The Italian documentarist Gianfranco Rosi is best known for Fire at Sea which was Oscar nominated in 2017. That film contained some compelling footage related to the plight of immigrants but there was also much which I thought worked less well and that led me to the conclusion that Rosi was being overpraised. Because of that I approached his new piece Notturno without any high expectations - and all the more so because it promised to be in the same style that was adopted both in Fire at Sea and in Rosi's other feature to have had a release here, 2013's Sacro Gra. That style is one notable for two elements that stand out: the absence of any voice-over commentary and the inclusion of scenes that seem to have been specially staged. Notturno does indeed keep to that pattern and has resulted in doubts being expressed more widely than before regarding episodes that look to be contrived for the camera. Nevertheless, and somewhat to my surprise, I found Notturno to be very much the most successful of these three works of his.


Over the years Rosi has become ever more accomplished and the photography here (he regularly shoots the films that he directs) is quite splendid. But what counts most in favour of Notturno is the fact that this time his chosen material is far better suited than before to his methods. He spent three years in the Middle East along the borders of Syria, Lebanon, Iraq and Kurdistan and his subject is the far-reaching one of what it is like to be a civilian living in a war zone. In a brilliantly handled pre-credit sequence - one notable for its skilled use of sound - a static camera emphasises military might as groups of soldiers march by one after another. What follows sometimes shows soldiers on duty, female personnel included, and we also glimpse prisoners in a yard. But most of the time the focus is on ordinary people trying to live ordinary lives in a militarised world. The absence of a commentary matters not at all because all of these people whatever their specific backgrounds and nationalities are enduring the only life that exists for them.

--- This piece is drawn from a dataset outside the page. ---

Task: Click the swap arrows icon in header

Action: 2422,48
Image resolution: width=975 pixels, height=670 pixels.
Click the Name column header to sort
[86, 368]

Children feature heavily including two boys who appear more than once. However, the most heartbreaking sequence is one that shows even younger children who are encouraged by a teacher to make drawings which will help them to overcome the trauma of witnessing horrific acts by expressing them and confronting them in this form (ISIS in particular stands condemned here). Early on in Notturno we have a sequence featuring a woman in mourning taking friends to visit a now empty prison where her son had died: it is so precisely presented with such perfectly composed pictures that it suggests something set up by an artist and that is distracting. Fortunately though, this proves to be the most extreme example and later episodes in which patients in a psychiatric unit rehearse a play that voices their concerns have found a form in which what is scripted exists in a naturalistic context. Ethnic music adds to the atmosphere and, as is arguably hinted at by the title, Notturno often comes across as a mood poem, a work in which the visuals are blessed by a poet's eye. Nevertheless, it is the human tragedy depicted that is the crucial focus here. Bringing together the various elements results in an episodic film, but its qualities count for far more than its limitations.




Featuring  Ali Ali Mohamad, Ali Mowajed, Marwa Monajed, Zeina, Myrna, Mohamad, Mahmoud, Abed El Hay, Zahra, Roukaya & Bilal Ali, Bachir Maroun.


Dir Gianfranco Rosi, Pro Donatella Palermo, Gianfranco Rosi, Serge Lalou, Camille Laemlè, Orwa Nyrabia and Eva-Maria Weerts, Screenplay Gianfranco Rosi, Ph Gianfranco Rosi, Ed Jacopo Quadri with Fabrizio Federico.


21uno Film/Stemal Entertainment/Rai Cinema/Les Films d'iic-Mubi.
100 mins. Italy/France/Germany. 2020. Rel: 5 March 2021. Available on Mubi. No Cert.